The hospital could open a trauma center in six to eight months at the earliest and only if the region could support one, Callender said Wednesday.
No Promises
He made no promises of a Level 1 trauma center, even though there are only two others in the region, instead saying the medical branch might consider a Level 2 or 3 trauma center.
If the medical branch received hundreds of millions of dollars in emergency funding from the state, it could, within two years, expand to 350 hospital beds, including those reserved for state prison inmates, as it awaited reimbursement from the Federal Emergency Management Agency, he said.
But Callender made no promises that the expansion would happen.
Callender and Kenneth Shine, interim chancellor at The University of Texas System, said the medical branch’s problems are twofold: lack of money and a lack of patients.
The medical branch, which relied upon clinical services for more than half of its revenue stream, will run out of cash by April or May 2009, Callender said.

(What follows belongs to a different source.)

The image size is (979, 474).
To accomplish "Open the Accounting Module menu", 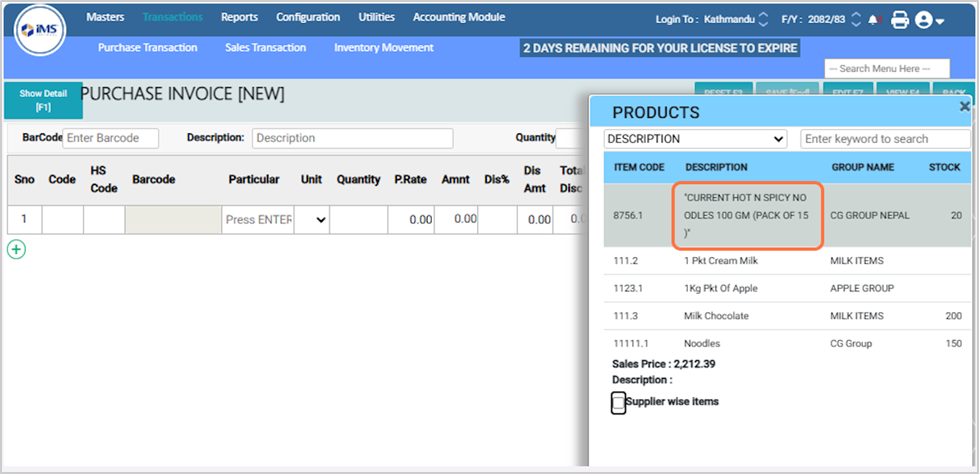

It needs an immediate infusion of at least $200 million from the state and long-term financial support from the state to rebound, he said.
Rep. Craig Eiland questioned the funding crisis.
He said he’d be willing to push for a hospital district, but, at 7 cents per $100 property value, a hospital district would raise, at most, $15 million a year.
Shine said the regional hospital tax would have to be more than three times that high — as much as 26 cents per $100 valuation — to adequately fund the medical branch.
Thomas said local and state leaders are willing to ask voters for a hospital tax district.
Patients Dwindling
Fewer patients, especially those with insurance, have been seeking care at the medical branch, Callender said. Before the storm, the medical branch had eliminated 75 of its 575 beds and laid off 100 people, Callender said.
The storm displaced about 35 percent of the island’s population, according to city estimates, and the hospital cannot operate under those conditions, Callender said.
But a hospital downsized to 200 beds can’t run a medical school, said Thomas and A.W. Babe Schwartz, a former lawmaker and only member of the public the on a committee charged with investigating the recovery after Hurricane Ike.
Schwartz called the 200-bed John Sealy Hospital a “farce of a state hospital” and expressed doubt it could adequately educate students.
Shine snapped at the insinuation regents are starving the medical school to the point of closure.
“Let me make it absolutely, unequivocally clear: The regents of The University of Texas strongly and consistently support the UT medical branch on the island.
“It’s very clear they want to see UTMB succeed, and they want to see it become a vibrant and effective institution.”
Seeking Partners
The medical branch is already seeking partnerships with other hospitals across the state in an effort to farm out its resident students, Callender said. That was the plan, even before the storm.
When state Rep. Sylvester Turner asked whether Galveston officials expected the island’s population to rebound enough to support a 500-bed hospital, City Manager Steve LeBlanc said he doubted the island would return to its pre-storm population in the coming years. Although only 65 percent of islanders have returned, LeBlanc said the medical branch served regional patients, not just islanders.
The medical branch, for decades, was a health care destination for uninsured and underinsured patients from Jefferson, Chambers and Brazoria counties, he said.
Now, the hospital has “cast out” those patients, placing a greater burden on hospitals along the Gulf Freeway and in Houston, Thomas said. The hospital once cared for patients injured on offshore vessels and in petrochemical plant explosions, she said.
State Rep. Larry Taylor said the downsizing the medical branch affects Houston residents as much as Galveston residents. The only two area Level 1 Trauma centers now are in Houston. Area residents involved in tragic accidents are being shipped to Dallas, San Antonio and Louisiana, he said.